▶ _What is expected_
Without carrying over a single picture, write out the records below exactly.

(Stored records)
———
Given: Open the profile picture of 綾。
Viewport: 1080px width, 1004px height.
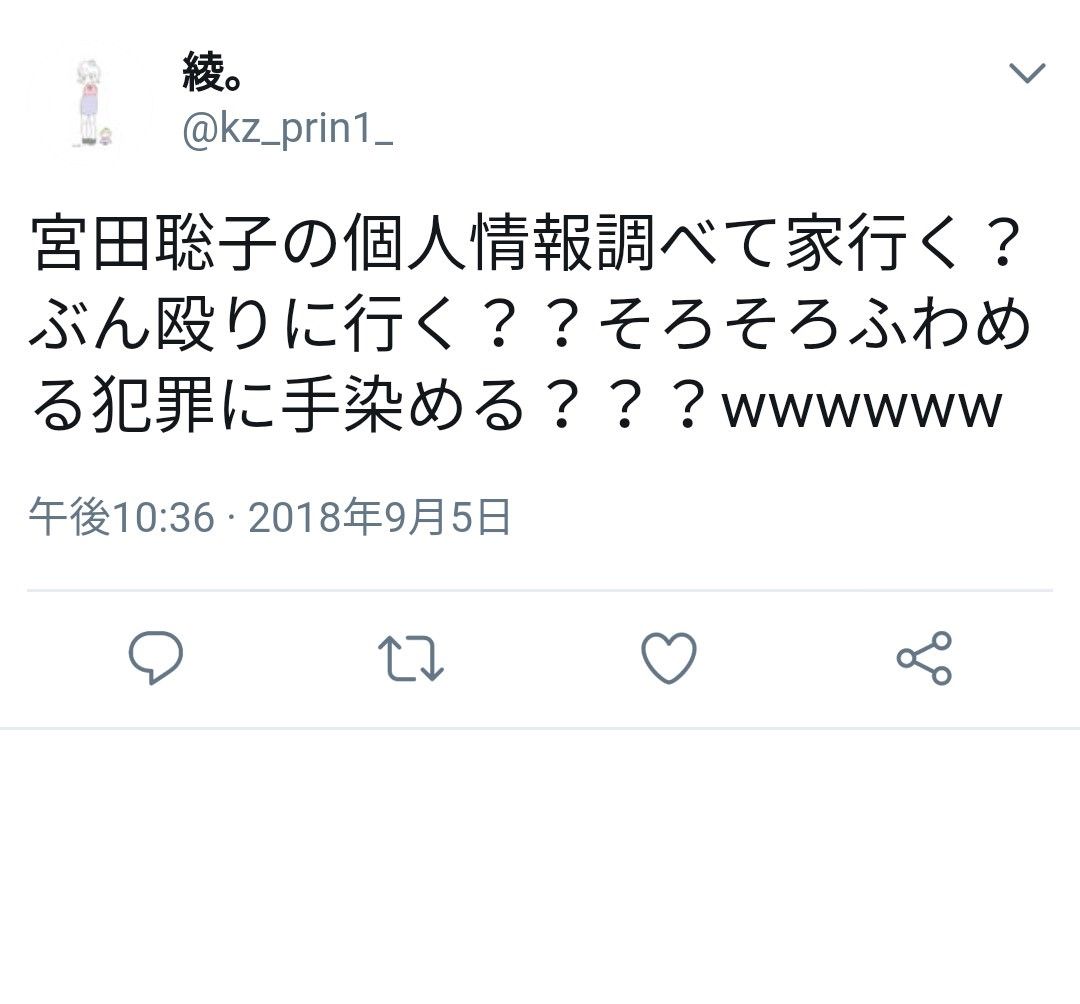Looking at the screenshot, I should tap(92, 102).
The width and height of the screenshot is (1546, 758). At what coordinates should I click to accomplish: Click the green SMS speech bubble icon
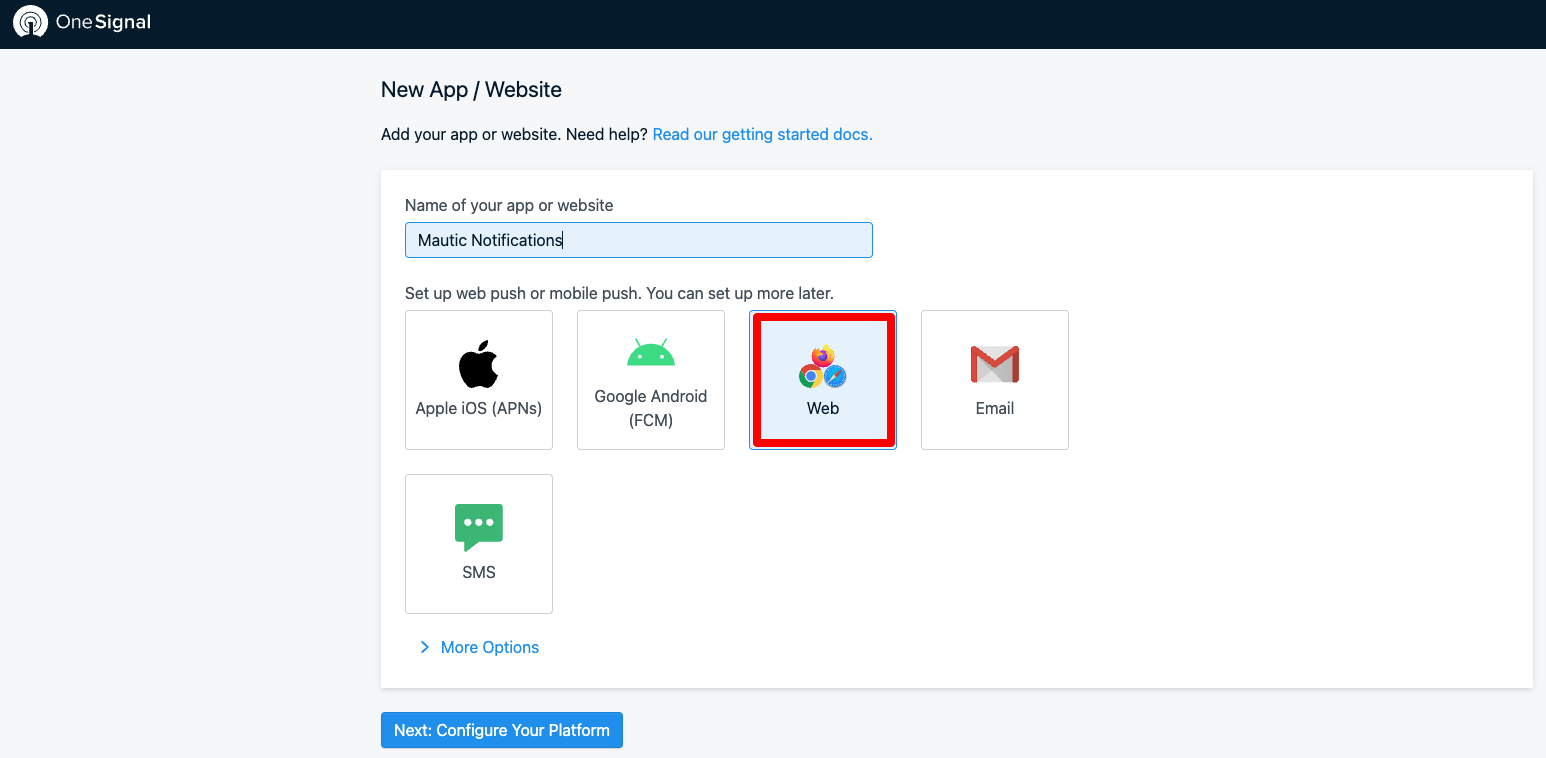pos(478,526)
———
▶ _Result_
Given: Open the profile picture of 綾。
Viewport: 1080px width, 1004px height.
Looking at the screenshot, I should tap(92, 102).
The width and height of the screenshot is (1546, 758). At what coordinates should I click to accomplish: Click the green SMS speech bubble icon
pos(478,526)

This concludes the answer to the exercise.